### Task instructions
Return every line of the data below, exactly.

[Dataset records]
# # #

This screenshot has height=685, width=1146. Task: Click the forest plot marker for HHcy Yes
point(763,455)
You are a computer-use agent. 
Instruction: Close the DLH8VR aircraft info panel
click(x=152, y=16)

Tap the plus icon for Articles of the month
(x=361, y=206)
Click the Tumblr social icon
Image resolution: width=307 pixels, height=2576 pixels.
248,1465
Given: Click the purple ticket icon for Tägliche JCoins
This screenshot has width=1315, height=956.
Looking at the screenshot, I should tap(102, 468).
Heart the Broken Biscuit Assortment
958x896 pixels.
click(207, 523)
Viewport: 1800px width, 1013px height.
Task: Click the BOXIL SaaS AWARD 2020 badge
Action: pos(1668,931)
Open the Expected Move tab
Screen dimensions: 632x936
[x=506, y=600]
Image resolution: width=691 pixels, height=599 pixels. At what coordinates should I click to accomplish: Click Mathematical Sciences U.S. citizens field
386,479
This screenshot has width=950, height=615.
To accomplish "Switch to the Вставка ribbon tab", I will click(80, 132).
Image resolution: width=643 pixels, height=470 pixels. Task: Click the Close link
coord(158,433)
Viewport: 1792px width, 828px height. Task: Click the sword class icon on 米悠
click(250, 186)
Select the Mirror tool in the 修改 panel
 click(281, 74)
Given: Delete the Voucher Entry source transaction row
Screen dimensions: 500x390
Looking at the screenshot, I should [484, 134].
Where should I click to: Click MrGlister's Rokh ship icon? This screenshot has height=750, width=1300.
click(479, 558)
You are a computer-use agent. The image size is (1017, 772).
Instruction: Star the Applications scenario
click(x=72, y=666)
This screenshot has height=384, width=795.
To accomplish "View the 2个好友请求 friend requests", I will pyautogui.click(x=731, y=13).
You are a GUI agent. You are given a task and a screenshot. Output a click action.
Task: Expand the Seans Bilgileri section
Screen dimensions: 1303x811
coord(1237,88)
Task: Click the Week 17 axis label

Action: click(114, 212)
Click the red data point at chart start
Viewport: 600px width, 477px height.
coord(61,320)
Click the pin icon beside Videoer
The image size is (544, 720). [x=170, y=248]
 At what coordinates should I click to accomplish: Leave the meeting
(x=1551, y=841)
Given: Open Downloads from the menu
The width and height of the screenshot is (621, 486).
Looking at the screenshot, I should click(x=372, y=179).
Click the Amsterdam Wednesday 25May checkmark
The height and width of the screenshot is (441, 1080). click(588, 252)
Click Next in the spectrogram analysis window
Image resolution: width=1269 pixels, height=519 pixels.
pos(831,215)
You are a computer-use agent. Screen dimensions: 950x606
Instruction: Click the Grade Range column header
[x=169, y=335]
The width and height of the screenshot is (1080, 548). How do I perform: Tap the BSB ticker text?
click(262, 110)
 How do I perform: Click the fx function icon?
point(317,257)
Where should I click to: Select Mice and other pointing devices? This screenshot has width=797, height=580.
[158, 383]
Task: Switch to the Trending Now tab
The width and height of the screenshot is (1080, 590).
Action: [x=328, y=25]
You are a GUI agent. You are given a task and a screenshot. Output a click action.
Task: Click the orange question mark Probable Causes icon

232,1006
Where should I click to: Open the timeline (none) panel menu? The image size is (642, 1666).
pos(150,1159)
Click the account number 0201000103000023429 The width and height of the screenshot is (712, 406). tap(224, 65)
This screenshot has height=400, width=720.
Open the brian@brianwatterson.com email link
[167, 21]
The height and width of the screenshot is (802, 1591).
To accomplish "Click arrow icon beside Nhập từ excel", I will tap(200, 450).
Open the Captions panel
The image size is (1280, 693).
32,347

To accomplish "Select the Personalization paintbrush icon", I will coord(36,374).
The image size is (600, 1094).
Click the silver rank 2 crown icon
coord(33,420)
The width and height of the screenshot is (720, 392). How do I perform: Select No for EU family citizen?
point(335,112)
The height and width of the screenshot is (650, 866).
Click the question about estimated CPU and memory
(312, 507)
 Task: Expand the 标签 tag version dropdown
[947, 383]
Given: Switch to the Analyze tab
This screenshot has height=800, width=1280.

# # #

### Reply
This screenshot has height=685, width=1146. Task: Click the forest plot marker for HHcy Yes
point(763,455)
You are a computer-use agent. 
Instruction: Close the DLH8VR aircraft info panel
click(x=152, y=16)

Tap the plus icon for Articles of the month
(x=361, y=206)
Click the Tumblr social icon
Image resolution: width=307 pixels, height=2576 pixels.
248,1465
Given: Click the purple ticket icon for Tägliche JCoins
This screenshot has width=1315, height=956.
Looking at the screenshot, I should tap(102, 468).
Heart the Broken Biscuit Assortment
958x896 pixels.
click(207, 523)
Viewport: 1800px width, 1013px height.
Task: Click the BOXIL SaaS AWARD 2020 badge
Action: pos(1668,931)
Open the Expected Move tab
Screen dimensions: 632x936
[x=506, y=600]
Image resolution: width=691 pixels, height=599 pixels. At what coordinates should I click to accomplish: Click Mathematical Sciences U.S. citizens field
386,479
This screenshot has width=950, height=615.
To accomplish "Switch to the Вставка ribbon tab", I will click(80, 132).
Image resolution: width=643 pixels, height=470 pixels. Task: Click the Close link
coord(158,433)
Viewport: 1792px width, 828px height. Task: Click the sword class icon on 米悠
click(250, 186)
Select the Mirror tool in the 修改 panel
 click(281, 74)
Given: Delete the Voucher Entry source transaction row
Screen dimensions: 500x390
Looking at the screenshot, I should [484, 134].
Where should I click to: Click MrGlister's Rokh ship icon? This screenshot has height=750, width=1300.
click(479, 558)
You are a computer-use agent. The image size is (1017, 772).
Instruction: Star the Applications scenario
click(x=72, y=666)
This screenshot has height=384, width=795.
To accomplish "View the 2个好友请求 friend requests", I will pyautogui.click(x=731, y=13).
You are a GUI agent. You are given a task and a screenshot. Output a click action.
Task: Expand the Seans Bilgileri section
Screen dimensions: 1303x811
coord(1237,88)
Task: Click the Week 17 axis label

Action: click(114, 212)
Click the red data point at chart start
Viewport: 600px width, 477px height.
coord(61,320)
Click the pin icon beside Videoer
The image size is (544, 720). [x=170, y=248]
 At what coordinates should I click to accomplish: Leave the meeting
(x=1551, y=841)
Given: Open Downloads from the menu
The width and height of the screenshot is (621, 486).
Looking at the screenshot, I should click(x=372, y=179).
Click the Amsterdam Wednesday 25May checkmark
The height and width of the screenshot is (441, 1080). click(588, 252)
Click Next in the spectrogram analysis window
Image resolution: width=1269 pixels, height=519 pixels.
pos(831,215)
You are a computer-use agent. Screen dimensions: 950x606
Instruction: Click the Grade Range column header
[x=169, y=335]
The width and height of the screenshot is (1080, 548). How do I perform: Tap the BSB ticker text?
click(262, 110)
 How do I perform: Click the fx function icon?
point(317,257)
Where should I click to: Select Mice and other pointing devices? This screenshot has width=797, height=580.
[158, 383]
Task: Switch to the Trending Now tab
The width and height of the screenshot is (1080, 590).
Action: [x=328, y=25]
You are a GUI agent. You are given a task and a screenshot. Output a click action.
Task: Click the orange question mark Probable Causes icon

232,1006
Where should I click to: Open the timeline (none) panel menu? The image size is (642, 1666).
pos(150,1159)
Click the account number 0201000103000023429 The width and height of the screenshot is (712, 406). tap(224, 65)
This screenshot has height=400, width=720.
Open the brian@brianwatterson.com email link
[167, 21]
The height and width of the screenshot is (802, 1591).
To accomplish "Click arrow icon beside Nhập từ excel", I will tap(200, 450).
Open the Captions panel
The image size is (1280, 693).
32,347

To accomplish "Select the Personalization paintbrush icon", I will coord(36,374).
The image size is (600, 1094).
Click the silver rank 2 crown icon
coord(33,420)
The width and height of the screenshot is (720, 392). How do I perform: Select No for EU family citizen?
point(335,112)
The height and width of the screenshot is (650, 866).
Click the question about estimated CPU and memory
(312, 507)
 Task: Expand the 标签 tag version dropdown
[947, 383]
Given: Switch to the Analyze tab
This screenshot has height=800, width=1280.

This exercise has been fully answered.